1. Prepare you Google Tag Manager container

Have a GTM Container ready

First things first: you need to have set-up a Google Tag Manager container and installed it on your website. This article from the official Google documentation will help you do this.

Good to know: For WordPress websites, Google has the Google Site Kit plugin available that helps you to easily install Google Tag Manager on your WordPress website β€” without the need to code.

Enable Consent Overview

The Consent Overview page provides a high level view of all the consent settings across the tags in your container and helps you adjust them for individual tags.

Consent Overview is not enabled by default on your Google Tag Manager container. Enable it using these instructions from the official Google documentation.

2. Installation of Consent Studio

Log in at https://consent.studio. If you do not yet have an account, you can create one here.

After having registered your site for our free trial, you will find that the configuration of your site is order in a specific flow of steps. These are navigable from every main configuration component in your dashboard, using the buttons with the arrow icons.

Open the Cookie Banner page under Settings and scroll to the Installation section

Add our Google Tag Manager tag template (Consent Studio CMP) from the Template Gallery to the GTM container that is active on the domain that you have registered with Consent Studio.

When you have added the template to the relevant GTM container, open the Tags tab, click New and add the Consent Studio CMP tag to the Tag Manager container. The trigger must be Consent Initialization - All Pages.


Google Consent Mode v2

Trigger for the "Consent Studio CMP" tag

Google Consent Mode v2 is best supported when installing our tag for Google Tag Manager.
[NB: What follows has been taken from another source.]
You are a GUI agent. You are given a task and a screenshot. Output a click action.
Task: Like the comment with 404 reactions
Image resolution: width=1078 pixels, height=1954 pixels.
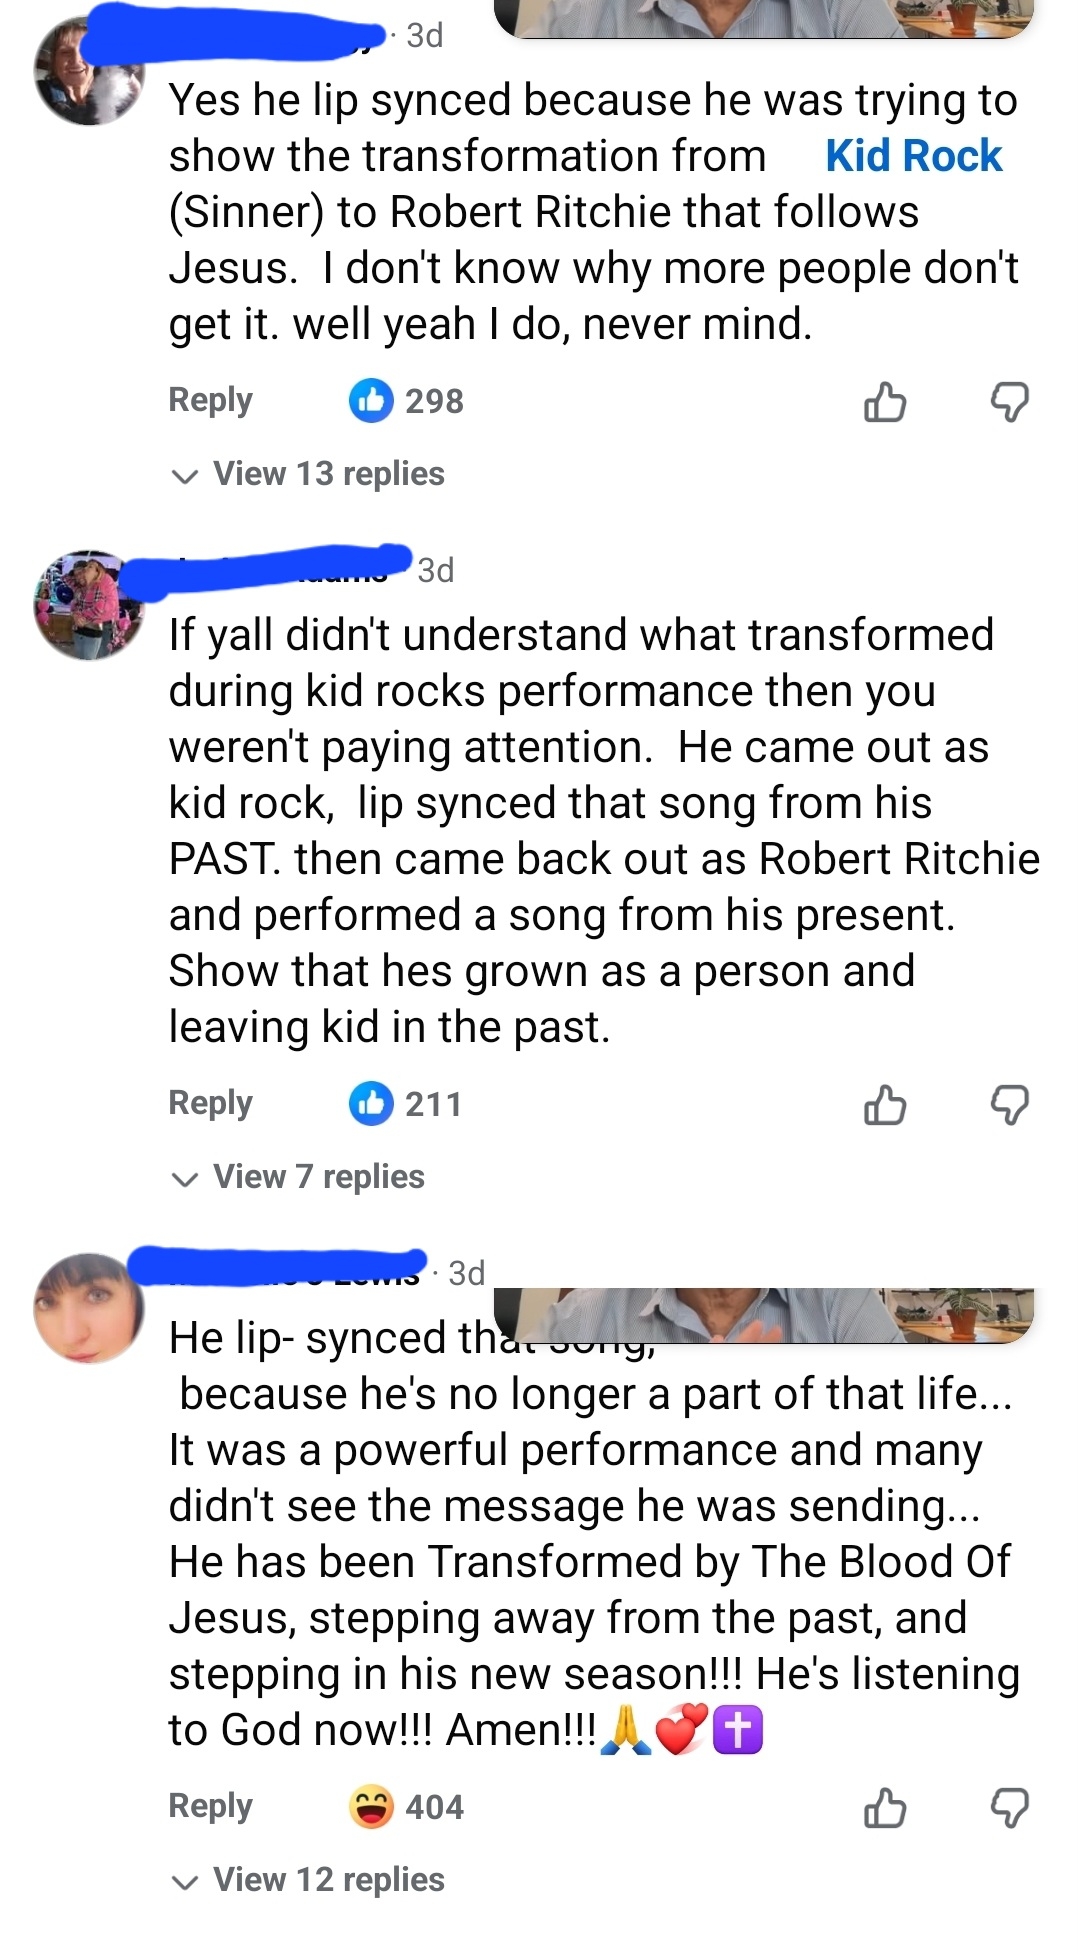click(x=885, y=1808)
For this to work properly, please use the β€œConsent Initialization - All Pages” trigger for the official Google Tag Manager tag.
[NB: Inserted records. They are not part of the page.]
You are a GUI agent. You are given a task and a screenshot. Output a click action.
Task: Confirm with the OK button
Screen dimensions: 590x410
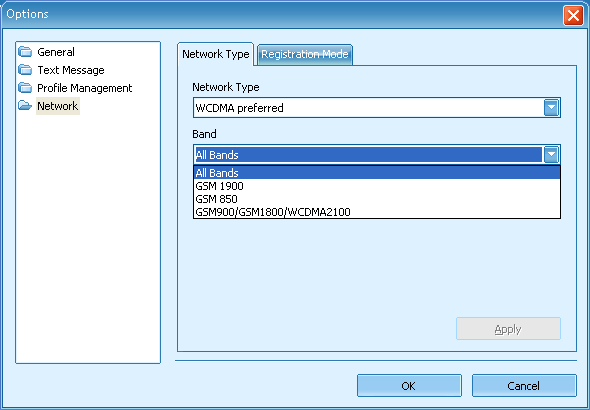click(x=409, y=386)
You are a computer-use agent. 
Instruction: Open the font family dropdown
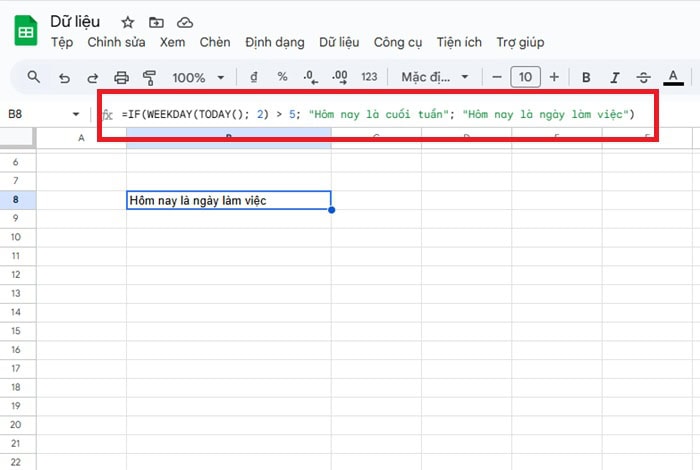[x=434, y=77]
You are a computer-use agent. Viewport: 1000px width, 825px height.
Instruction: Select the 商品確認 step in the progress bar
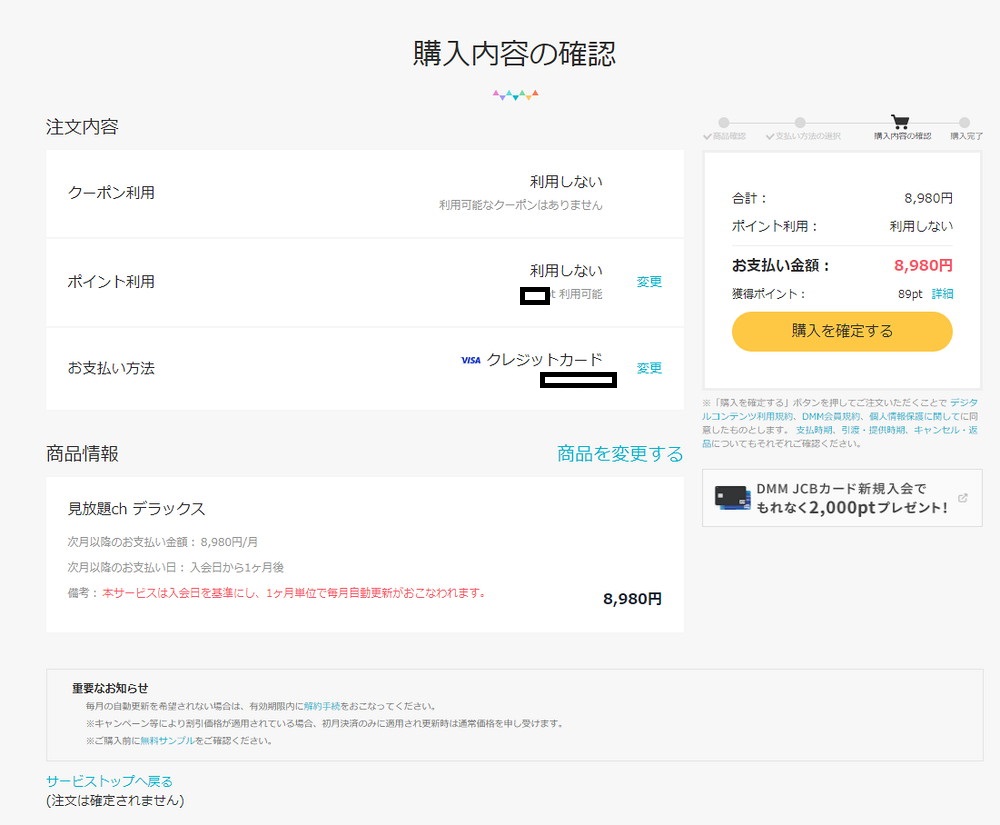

Basic and advanced consent mode

Implementing Consent Mode v2 can be divided in two approaches:

  • Basic

  • Advanced

With the basic approach, you will block specific tags until a consent update allows them to load. You can achieve this with the cookie_consent_update event (or one of our specific events) that ships with Consent Studio.
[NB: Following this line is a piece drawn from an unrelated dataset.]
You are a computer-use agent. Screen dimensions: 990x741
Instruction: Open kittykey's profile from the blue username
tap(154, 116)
With the advanced approach, you will load them nevertheless. However, the tags will adapt to the actual consent states and change their behavior accordingly. You can then use the All Pages trigger that is available in Google Tag Manager.

How to set-up basic consent mode

As the basic approach of consent mode entails that tags are not loaded at all until consent has been provided for a specific category, we will leverage the built in dataLayer events of Consent Studio to achieve this.

  • For tags that you only want to load when consent has been provided for the "functional" consent category, the event that you may use is called cookie_consent_granted_functional;

  • For tags that you only want to load when consent has been provided for the "analytics" consent category, the event that you may use is called cookie_consent_granted_analytics.

  • For tags that you only want to load when consent has been provided for the "marketing" consent category, the event that you may use is called cookie_consent_granted_marketing.

To create a new custom event trigger (cited from Google's documentation):

  1. Open the Triggers panel in your Google Tag Manager container and click New.

  2. Click Trigger Configuration and choose the Custom Event trigger type.

  3. Enter an event name. This should be any of the event names provided above.



How to set-up advanced consent mode

Implementing advanced consent mode is, ironically, simpler, as you will load tags as you normally should β€” based on the trigger that best suits your use case. This could be the All Pages trigger, for instance.

Note that not every tag that you install in your Tag Manager container may respect the consent signals provided by Consent Studio through Google Consent Mode. If you are unsure, it might be best to use basic consent mode for these tags and not load them at all until consent has been provided by the visitor for the specific tag.

You can trust that official tags that are maintained by Google, such as Conversion Linker, the Google Tag and Google Analytics adapt to consent signals properly.